I have seen them jump chasing ghost shrimp.


----------



## ikuzo (Jul 11, 2006)

aren't piranhas too big for my 100?

any plants sugestion that will be nicely in a boesemani rainbow setup?


----------



## crabcake (Dec 19, 2007)

wow, that's gonna be a cool set-up. you are very creative. i have always liked the idea and appearance of integrated sumps.

sorry i do not have any plant suggestions. do you have any waterways nearby where you can look for examples of local flora.

and what did you use for the front panel? is it glass or acrylic?


----------



## fshfanatic (Apr 20, 2006)

ikuzo said:


> aren't piranhas too big for my 100?


Depends on the species.


----------



## mistergreen (Dec 9, 2006)

YOu might want to rethink tiger botias... They're pretty aggressive. how about clown loaches or a school of the small botias.

Rainbows are pretty as heck but they have no personality.


----------



## ikuzo (Jul 11, 2006)

crabcake
there are no clean streams nearby as i live in a city. the front is 12 mm thick of glass.

fshfanatic
i don't think i'm gonna use piranhas but what piranha species are small enough to fit in 100 gallon?

mistergreen
what do you mean by no personality? clown loach is a great idea.


----------



## fshfanatic (Apr 20, 2006)

Really depends on how many you wish to keep.
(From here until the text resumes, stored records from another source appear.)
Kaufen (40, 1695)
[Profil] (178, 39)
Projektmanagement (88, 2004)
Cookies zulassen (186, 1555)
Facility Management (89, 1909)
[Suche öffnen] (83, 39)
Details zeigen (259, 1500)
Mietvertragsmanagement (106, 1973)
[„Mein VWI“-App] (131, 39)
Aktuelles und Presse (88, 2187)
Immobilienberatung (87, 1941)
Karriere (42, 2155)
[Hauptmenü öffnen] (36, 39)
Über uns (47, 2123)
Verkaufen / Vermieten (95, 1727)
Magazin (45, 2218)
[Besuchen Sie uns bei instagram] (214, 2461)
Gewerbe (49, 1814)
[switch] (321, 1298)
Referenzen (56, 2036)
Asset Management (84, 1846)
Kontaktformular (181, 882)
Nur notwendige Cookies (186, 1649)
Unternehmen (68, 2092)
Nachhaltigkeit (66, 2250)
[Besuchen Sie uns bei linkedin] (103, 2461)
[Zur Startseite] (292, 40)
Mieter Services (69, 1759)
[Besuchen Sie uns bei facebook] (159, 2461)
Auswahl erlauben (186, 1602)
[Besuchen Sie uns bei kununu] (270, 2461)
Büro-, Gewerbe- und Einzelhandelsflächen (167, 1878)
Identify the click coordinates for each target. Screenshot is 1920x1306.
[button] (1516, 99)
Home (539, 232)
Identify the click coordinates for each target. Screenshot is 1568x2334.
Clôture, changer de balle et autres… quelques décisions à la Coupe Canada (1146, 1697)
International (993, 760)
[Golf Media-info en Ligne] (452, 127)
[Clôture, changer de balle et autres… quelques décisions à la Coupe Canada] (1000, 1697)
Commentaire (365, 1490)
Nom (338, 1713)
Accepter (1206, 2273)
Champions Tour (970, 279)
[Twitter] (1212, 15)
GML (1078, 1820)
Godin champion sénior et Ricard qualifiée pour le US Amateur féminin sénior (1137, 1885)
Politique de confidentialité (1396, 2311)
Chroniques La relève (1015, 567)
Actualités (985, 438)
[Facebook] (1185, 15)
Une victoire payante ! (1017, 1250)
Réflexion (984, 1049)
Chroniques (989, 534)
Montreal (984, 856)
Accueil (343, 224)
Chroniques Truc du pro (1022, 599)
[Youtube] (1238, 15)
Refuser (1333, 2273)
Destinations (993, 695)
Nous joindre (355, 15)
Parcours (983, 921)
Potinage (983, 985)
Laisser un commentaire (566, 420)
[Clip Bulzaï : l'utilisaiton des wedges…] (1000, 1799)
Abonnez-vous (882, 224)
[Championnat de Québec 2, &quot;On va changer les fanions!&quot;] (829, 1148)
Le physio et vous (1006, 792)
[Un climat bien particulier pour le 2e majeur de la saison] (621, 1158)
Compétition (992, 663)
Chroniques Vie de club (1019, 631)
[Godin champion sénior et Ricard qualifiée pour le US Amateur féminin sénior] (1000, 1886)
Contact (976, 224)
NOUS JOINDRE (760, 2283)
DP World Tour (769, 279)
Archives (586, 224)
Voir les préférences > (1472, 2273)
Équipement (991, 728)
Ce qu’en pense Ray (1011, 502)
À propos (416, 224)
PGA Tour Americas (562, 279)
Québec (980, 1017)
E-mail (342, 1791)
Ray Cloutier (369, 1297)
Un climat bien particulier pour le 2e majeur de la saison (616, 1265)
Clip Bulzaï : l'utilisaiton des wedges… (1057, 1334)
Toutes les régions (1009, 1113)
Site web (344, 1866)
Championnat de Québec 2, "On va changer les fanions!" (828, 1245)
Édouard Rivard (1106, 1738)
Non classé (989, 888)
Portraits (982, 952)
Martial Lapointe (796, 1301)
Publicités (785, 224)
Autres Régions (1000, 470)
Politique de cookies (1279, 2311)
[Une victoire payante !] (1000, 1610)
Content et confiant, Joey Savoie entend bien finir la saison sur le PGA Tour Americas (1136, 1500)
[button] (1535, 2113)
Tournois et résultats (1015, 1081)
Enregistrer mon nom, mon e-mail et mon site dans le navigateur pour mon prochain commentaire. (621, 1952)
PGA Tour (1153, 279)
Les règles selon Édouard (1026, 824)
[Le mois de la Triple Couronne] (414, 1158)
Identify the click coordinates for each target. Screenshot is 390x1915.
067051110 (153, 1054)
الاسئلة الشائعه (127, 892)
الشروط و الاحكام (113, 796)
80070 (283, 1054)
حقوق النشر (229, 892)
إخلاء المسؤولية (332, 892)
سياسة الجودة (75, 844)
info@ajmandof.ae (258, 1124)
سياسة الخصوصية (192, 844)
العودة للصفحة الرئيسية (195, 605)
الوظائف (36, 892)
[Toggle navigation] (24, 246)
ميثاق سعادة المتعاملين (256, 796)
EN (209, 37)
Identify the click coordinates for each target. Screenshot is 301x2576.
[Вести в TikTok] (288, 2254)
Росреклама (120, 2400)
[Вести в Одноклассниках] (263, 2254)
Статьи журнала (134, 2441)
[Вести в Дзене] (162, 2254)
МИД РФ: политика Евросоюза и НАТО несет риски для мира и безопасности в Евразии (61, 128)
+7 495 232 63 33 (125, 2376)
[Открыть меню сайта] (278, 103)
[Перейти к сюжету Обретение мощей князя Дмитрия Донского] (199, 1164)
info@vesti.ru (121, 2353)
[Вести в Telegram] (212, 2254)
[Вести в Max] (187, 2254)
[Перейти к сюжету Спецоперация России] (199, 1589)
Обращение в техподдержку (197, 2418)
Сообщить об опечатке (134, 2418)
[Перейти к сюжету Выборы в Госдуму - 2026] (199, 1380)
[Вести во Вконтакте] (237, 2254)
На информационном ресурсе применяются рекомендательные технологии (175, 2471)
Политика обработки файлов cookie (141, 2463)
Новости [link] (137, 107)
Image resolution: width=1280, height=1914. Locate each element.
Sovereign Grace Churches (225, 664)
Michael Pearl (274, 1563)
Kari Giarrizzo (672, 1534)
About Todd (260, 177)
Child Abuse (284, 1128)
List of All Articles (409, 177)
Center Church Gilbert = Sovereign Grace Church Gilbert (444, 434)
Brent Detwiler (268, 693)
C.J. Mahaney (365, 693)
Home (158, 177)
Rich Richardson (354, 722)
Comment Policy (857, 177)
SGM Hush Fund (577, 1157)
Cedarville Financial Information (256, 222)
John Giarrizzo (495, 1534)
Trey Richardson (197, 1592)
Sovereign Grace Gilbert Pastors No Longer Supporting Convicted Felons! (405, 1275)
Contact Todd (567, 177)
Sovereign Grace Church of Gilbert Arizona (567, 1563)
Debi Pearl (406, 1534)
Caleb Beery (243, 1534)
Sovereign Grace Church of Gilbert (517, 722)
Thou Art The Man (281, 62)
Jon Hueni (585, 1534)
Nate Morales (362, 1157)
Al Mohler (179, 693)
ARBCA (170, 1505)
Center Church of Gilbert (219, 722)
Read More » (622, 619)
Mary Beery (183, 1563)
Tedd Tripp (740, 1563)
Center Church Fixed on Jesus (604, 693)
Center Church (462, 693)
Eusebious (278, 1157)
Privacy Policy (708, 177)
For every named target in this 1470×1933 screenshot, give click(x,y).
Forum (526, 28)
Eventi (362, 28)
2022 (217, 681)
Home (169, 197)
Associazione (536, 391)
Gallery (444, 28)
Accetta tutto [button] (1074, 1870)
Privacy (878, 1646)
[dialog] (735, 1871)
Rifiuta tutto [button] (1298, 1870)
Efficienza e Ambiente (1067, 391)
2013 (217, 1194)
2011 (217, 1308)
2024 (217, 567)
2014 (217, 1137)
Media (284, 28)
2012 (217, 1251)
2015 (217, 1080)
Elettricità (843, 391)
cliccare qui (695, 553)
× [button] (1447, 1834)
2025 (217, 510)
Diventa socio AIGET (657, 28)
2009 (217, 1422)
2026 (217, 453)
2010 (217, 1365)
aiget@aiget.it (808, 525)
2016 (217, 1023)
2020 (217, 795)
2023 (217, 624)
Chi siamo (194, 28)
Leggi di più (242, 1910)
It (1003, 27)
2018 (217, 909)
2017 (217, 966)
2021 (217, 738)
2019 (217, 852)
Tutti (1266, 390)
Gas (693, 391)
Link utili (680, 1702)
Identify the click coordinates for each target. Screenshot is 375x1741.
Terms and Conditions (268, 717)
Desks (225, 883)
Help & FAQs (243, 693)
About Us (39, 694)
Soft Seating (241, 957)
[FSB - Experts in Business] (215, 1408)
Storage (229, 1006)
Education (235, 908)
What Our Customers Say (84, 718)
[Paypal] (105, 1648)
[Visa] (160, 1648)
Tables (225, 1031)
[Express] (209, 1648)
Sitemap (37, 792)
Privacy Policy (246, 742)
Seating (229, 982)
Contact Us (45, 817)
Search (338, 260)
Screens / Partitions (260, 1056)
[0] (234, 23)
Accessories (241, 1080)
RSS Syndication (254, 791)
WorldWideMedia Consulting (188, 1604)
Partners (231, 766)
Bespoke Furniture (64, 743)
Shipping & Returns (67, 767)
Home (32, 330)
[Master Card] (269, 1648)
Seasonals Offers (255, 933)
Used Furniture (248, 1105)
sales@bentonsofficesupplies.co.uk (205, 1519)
I kept 18 red bellies in a 150 for a couple yrs. Granted they did out grow the tank finally.


----------



## mistergreen (Dec 9, 2006)

Rainbows are like really pretty girls.. Fun to look at but not great in a conversation. 
All rainbows do are chase each other. 
You know what I'm talking about when you compare the behavior of a clown loach with a rainbow.


----------



## ikuzo (Jul 11, 2006)

mistergreen said:


> Rainbows are like really pretty girls.. Fun to look at but not great in a conversation.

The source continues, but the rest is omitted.